I hope you understand that I am not overly eager to tell you in detail what happened. I don't want to talk about the hows and the whys. The how longs and the with whoms and the how oftens are really quite a bit too painful. I know I might disappoint you by depriving you of that. But you'll have to imagine most of it.

And be assured that what really happened was worse.

After turning down each and every attempt to talk to me – including her visiting me at work - Betty sent me a letter. I tried to tear it up and throw it away. Then I started reading. After a few paragraphs I again tried to get rid of it.

But of course I needed to read all of it.

It started with her telling me how much she loved me. She always had and always would.

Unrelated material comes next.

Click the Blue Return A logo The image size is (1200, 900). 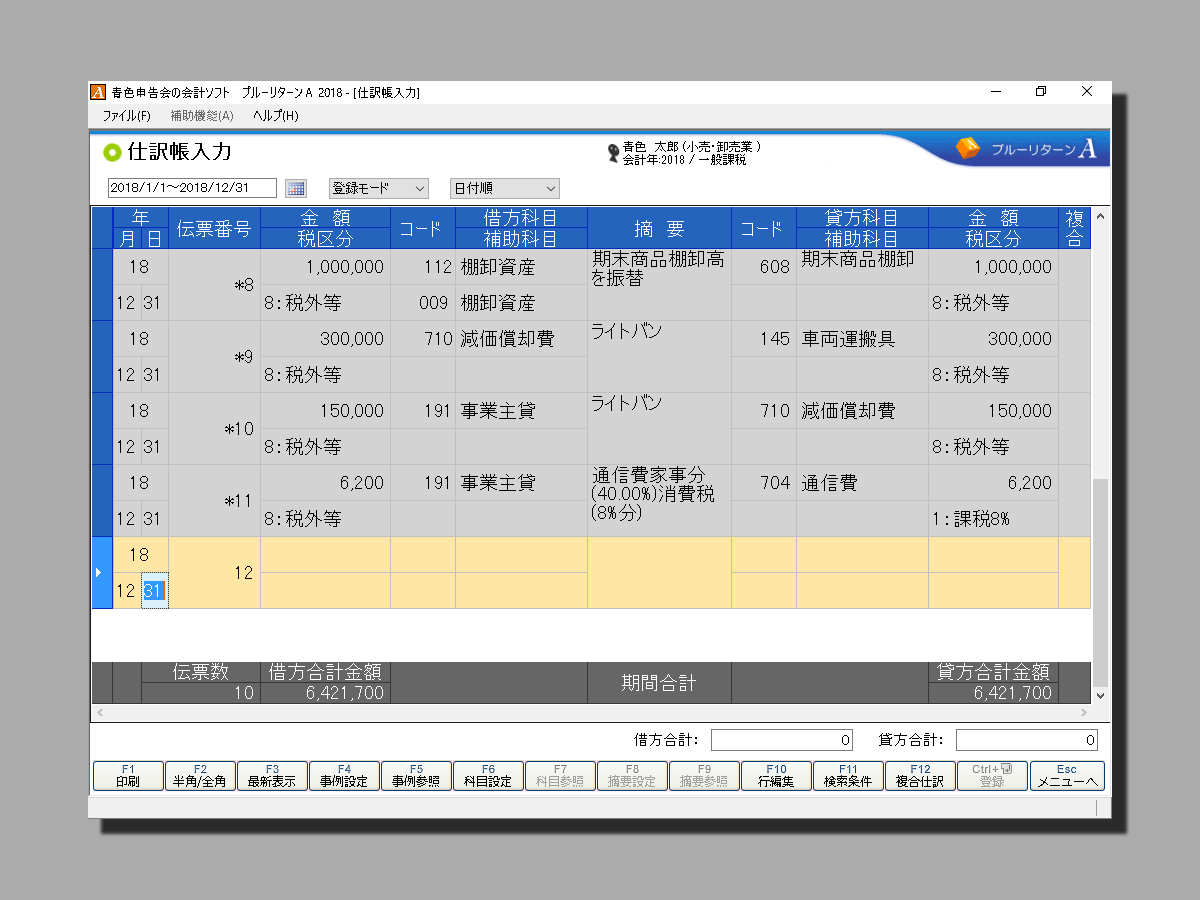click(x=1026, y=149)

Anything she did had only been for business and really had no impact on our love.

Ah well, I suppose a letter has to start somewhere.

She also said she had never meant for me to be hurt like this. That is why she had done everything in her power to avoid me discovering it. She apologized for having failed.

She had done everything in her power? How sick can you get? Maybe NOT doing it could at least have been considered part of the trying? She had obviously thought otherwise.

As I knew - she went on - she had met Robert (Mancini) almost two years before we met. He had granted her an interview when she was still in college. She had been flattered no end. Mancini was famous in his profession. He had been wonderful to her. Attentive and encouraging. He had taken her out for dinner and she had been so proud when he decided to hire her. Well, she wrote, I knew the rest.